Существуют небольшие расхождения и в самом образе старика у А. С. Пушкина и Зденки Бергровой. Старик у русского поэта предстает более обезличенным, униженным, покорным. Довольно часто читаем в тексте: «Вот пошел он к синему морю», напротив: «Šel tedy dĕda k modremu moři» (с показательным сохранением слова dĕda вместо он). Слуги царевны выгоняют старика со словами: «Впредь тебе, невежа, наука», напротив, в чешском переводе звучит более мягкое: «Jen na tebe, dĕdku, průpovidka». После совсем вздорных желаний старухи старик у Пушкина превращается в старичка, в чешском переводе он остается dĕda: «Старичок отправился к морю» / «Odebral se proto dĕda k moři».

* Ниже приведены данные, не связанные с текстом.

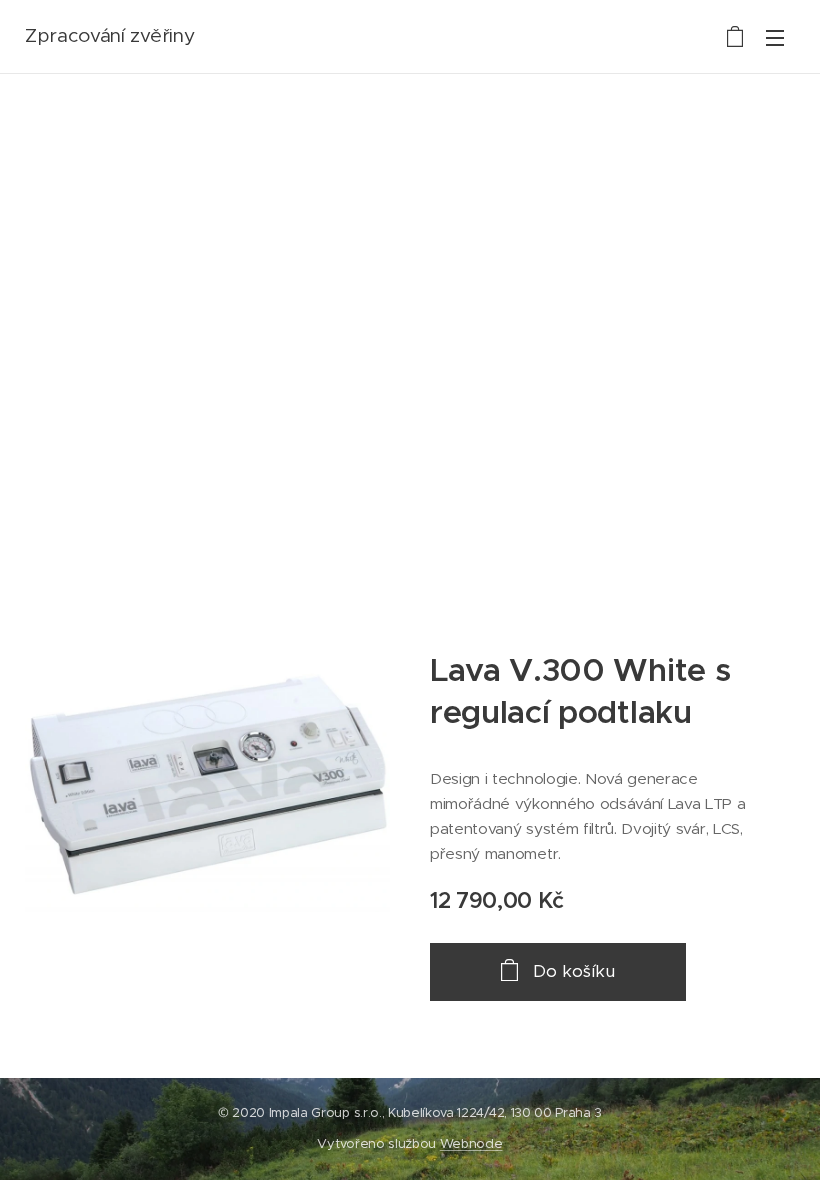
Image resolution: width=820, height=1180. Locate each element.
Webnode (471, 1143)
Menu (775, 37)
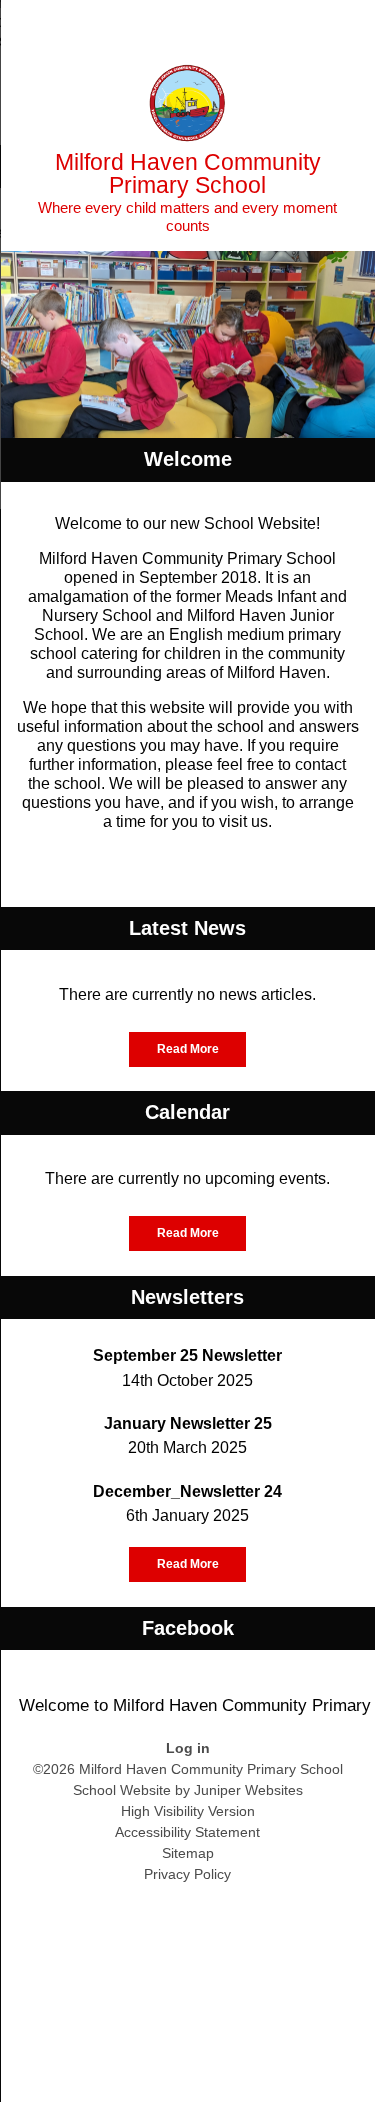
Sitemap (188, 1853)
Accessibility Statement (187, 1832)
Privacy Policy (187, 1874)
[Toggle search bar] (298, 25)
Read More (188, 1049)
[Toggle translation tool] (248, 25)
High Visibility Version (188, 1811)
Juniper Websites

Хотя сказки — это чистый вымысел, но именно в них ярче всего вырисовываются национальные характеры. «Сказка — ложь…», но эти простые и понятные каждому тексты намекают на суть и сущность. Некоторые цитаты из «Сказки о рыбаке и рыбке», приведенные выше, довольно красноречиво говорят о том, что даже в таком небольшом по объему тексте нашли отражение черты характера двух славянских народов. Чехи — нация спокойная, рассудительная, скромная, доброжелательная. Русские, напротив, эмоциональны, категоричны, вспыльчивы, разнохарактерны. Главные персонажи у Пушкина представлены контрастно: покорный старик на одном полюсе, а вздорная старуха — на совершенно ином. В чешском переводе этот контраст по возможности сглажен.
 

-11
Нравится
Не нравится
Комментарии к статье (0)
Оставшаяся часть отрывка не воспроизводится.